Geopolitical Tensions Strain International Trade Dynamics

New import regulations and potential easing of sanctions affect global exporters.

The constantly shifting dynamics of international trade are feeling the impact of geopolitical events, ranging from stringent new regulations to easing sanctions. A recent analysis by Mike Parr, CEO of PML Seafrigo for the UK and Ireland, highlights how new import rules threaten to disrupt trade, especially for fresh produce coming to the United Kingdom.
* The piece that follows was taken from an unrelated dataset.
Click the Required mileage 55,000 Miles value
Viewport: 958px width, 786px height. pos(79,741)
To remain compliant, incoming regulated products must possess the necessary Phytosanitary or Health (Sanitary) documentation prepared by exporters. These documents need to be sent to importers or their representatives before the product's arrival. Goods must also be pre-notified via the Import of Products, Animals, Food and Feed System (IPAFFS). If selected for physical examination, these goods must be presented at designated facilities. It’s clear, as Parr notes, this complex protocol is poised to cause significant disruption for importers, retailers, and consumers alike.
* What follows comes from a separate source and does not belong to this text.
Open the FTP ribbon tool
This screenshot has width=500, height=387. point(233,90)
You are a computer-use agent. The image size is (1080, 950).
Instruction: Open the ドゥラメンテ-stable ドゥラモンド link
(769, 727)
“To be fully compliant, regulated products coming to the UK must have the correct Phytosanitary or Health (Sanitary) documentation raised by the exporter,” stated Parr. This assertion reflects widespread concerns within the industry about how such regulations could complicate timely deliveries and increase costs.

Countries like the Netherlands are leveraging technology to streamline these requirements, allowing producers to submit videos for approvals instead of waiting for multiple days. Yet, according to Parr, UK customs regulations are lagging. “Why can’t the same approach be adopted in the UK?” he questions. The fruits of this regulatory approach, especially concerning perishable goods, could lead to fewer available items on British supermarket shelves and heightened prices for consumers.
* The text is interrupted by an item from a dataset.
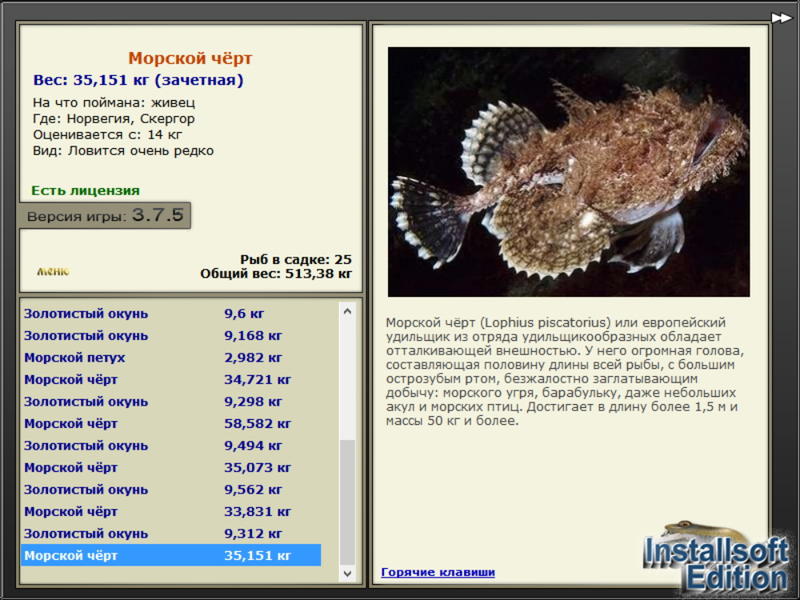Click the fast-forward arrows icon at top right
The width and height of the screenshot is (800, 600).
click(x=781, y=18)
The impending challenges of 2025 loom large for those entwined within the perishable goods supply chain. Current conditions suggest potential future shortages, which may stem not only from exports stalling due to increased checks but also from the rising costs of compliance driving producers out of the market.

On another front, developments focused on easing trade tensions between the US and Russia could create opportunities for exporters. Remarks by US Treasury Secretary Scott Bessent indicate possible relief from sanctions if negotiations concerning the war in Ukraine prove fruitful. Following US President Donald Trump’s comments about meeting Russian President Vladimir Putin, apprehensions among Indian exporters of engineering goods to Russia have begun to ease.

Exporters from India have been facing uncertainties since the US imposed sanctions on 19 Indian entities involved with dual-use goods to Russia late last year. “Exporters, worried about US sanctions...have been in talks with the government to convince Washington to ease the scope of categorization,” shared one unnamed source.

This year, Indian exports to Russia surged to $4.26 billion, up from $3.25 billion two years prior, driven by growing oil imports, which ballooned from $9.86 billion to $61.15 billion over the same period. These figures illuminate how the geopolitical fray—and subsequent trade restrictions—have influenced market behaviors.

Yet, even as potential easing of restrictions looms on the horizon, experts caution there are obstacles to navigate. Biswajit Dhar, Distinguished Professor at the Council for Social Development, remarked, “While things may get easier on the US front because Trump is warming up to Putin, EU sanctions may get stronger.” These comments shed light on the broader picture, signaling the need for exporters to remain vigilant about not just American sanctions but European regulations as well.

Overall, the intertwining events of geopolitics and international trade remain fraught with complications. The uncertainty about future US-Russia relations, coupled with the introduction of stringent import regulations, presents exporters with unprecedented challenges. Navigational finesse will be necessary for businesses to thrive within this complex lattice of regulations, sanctions, and international relations.